Lee and Kim found that the mean platelet count of patients with idiopathic thrombocytopenic purpura (ITP) who developed SDH was 26,700 while those who developed ICH was 14,300 [11]. All patients with subdural hematoma subsequently improved without surgical intervention. However, in Lee and Kim the mortality of ITP related intracranial hemorrhage was identical to those of spontaneous ICH. Furthermore, it is specifically noted that formation of the SDH is correlated to the thrombocytopenia but not the enlargement of the hematoma [12]. Although there is no reported direct trauma in our case or in the literature, it is highly likely that microtrauma is related to the development of SDH in the face of thrombocytopenia.
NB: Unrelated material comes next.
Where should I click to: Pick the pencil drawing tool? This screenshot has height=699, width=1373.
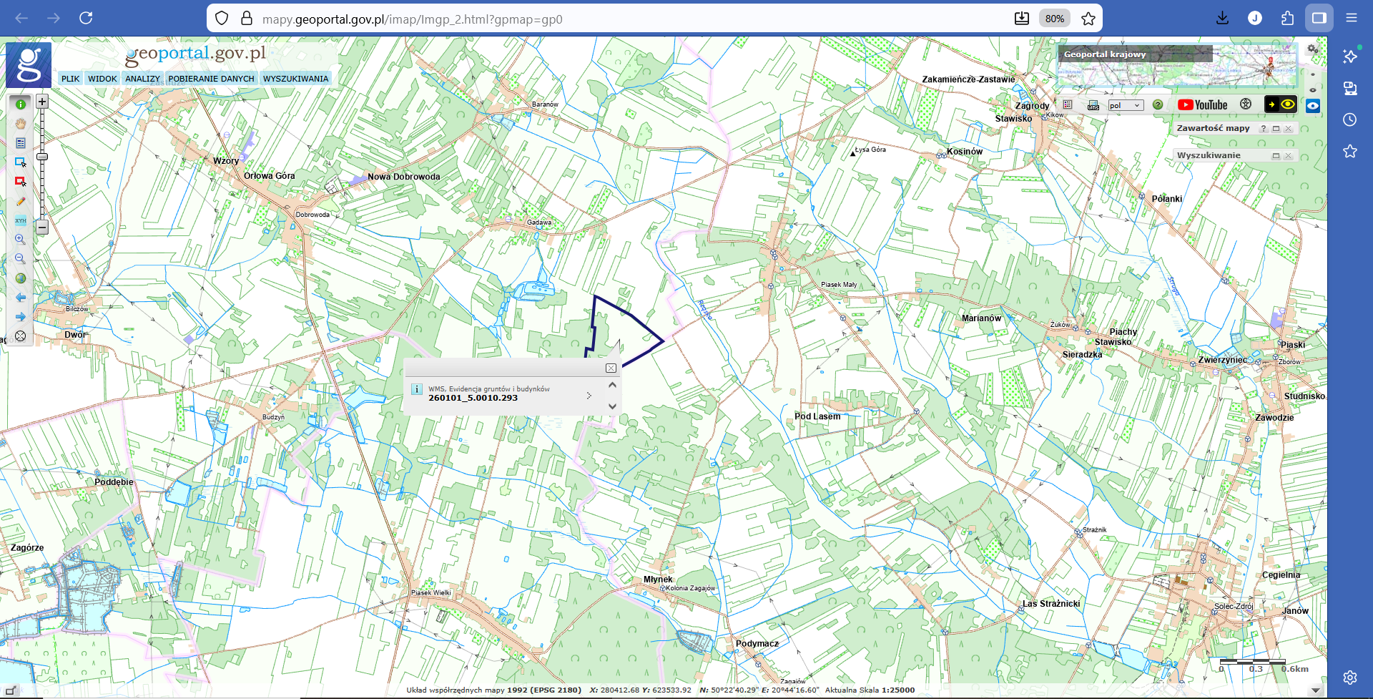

Management of thrombocytopenia in the setting of aplastic anemia includes aggressive platelet infusion; however, consensus regarding the optimal value is lacking in the literature. Target for adequate platelet function in such setting varies from 20,000 μL to 50,000 μL [3]. This is based on understanding that the pathophysiology of the bleed in such patients varies due to a continuum of dysfunctional hemostatic events as discussed by González-Duarte et al. Isolated value of platelet count above 100,000 μL is not consistently reproducible in every patient with aplastic anemia to prevent hematoma evolution. Although neurosurgical literature supports platelets more 100,000 μL for preventing evolution of ICB, such target may not be amenable in the setting of aplastic anemia (especially in congenitally acquired cases). We used goal of 50,000 μL in our patient with successful prevention of bleed expansion with 50,000 μL being on the relatively higher limit published in the literature for restoring the platelet function.

4. Conclusion

Thrombocytopenia, regardless of cause, is a risk factor for the development of spontaneous subdural hematoma. This is in contrast acute traumatic extra-axial hematoma associated with an obvious traumatic event; that patient subset has significant morbidity. Detailed history and physical examination is critical to the management of subdural hematoma in the context of hematological dysfunction.

Disclosure

Dr. Bharat Guthikonda is Associate Professor and Director of Skull Base Research, Department of Neurosurgery at LSU Health Sciences Center in Shreveport, LA. Neither Dr. Guthikonda nor any contributing author has received anything of value from or owns stock in a commercial company or institution related directly or indirectly to the subject of this paper.

Conflict of Interests

The authors declare that they have no conflict of interests regarding the publication of this paper.

Authors’ Contribution

Richard P. Menger designed research, performed research, and contributed to writing discussion and editing final version of paper. Rimal H. Dossani designed research, performed research, and contributed to writing introduction, methods, and discussion. Jai Deep Thakur designed research, performed research, and contributed to figures and writing discussion. Frank Farokhi designed research, performed research, and contributed to figures and writing methods section. Kevin Morrow contributed to reviewing and editing paper. Bharat Guthikonda designed research, performed research, and contributed to editing and revising paper.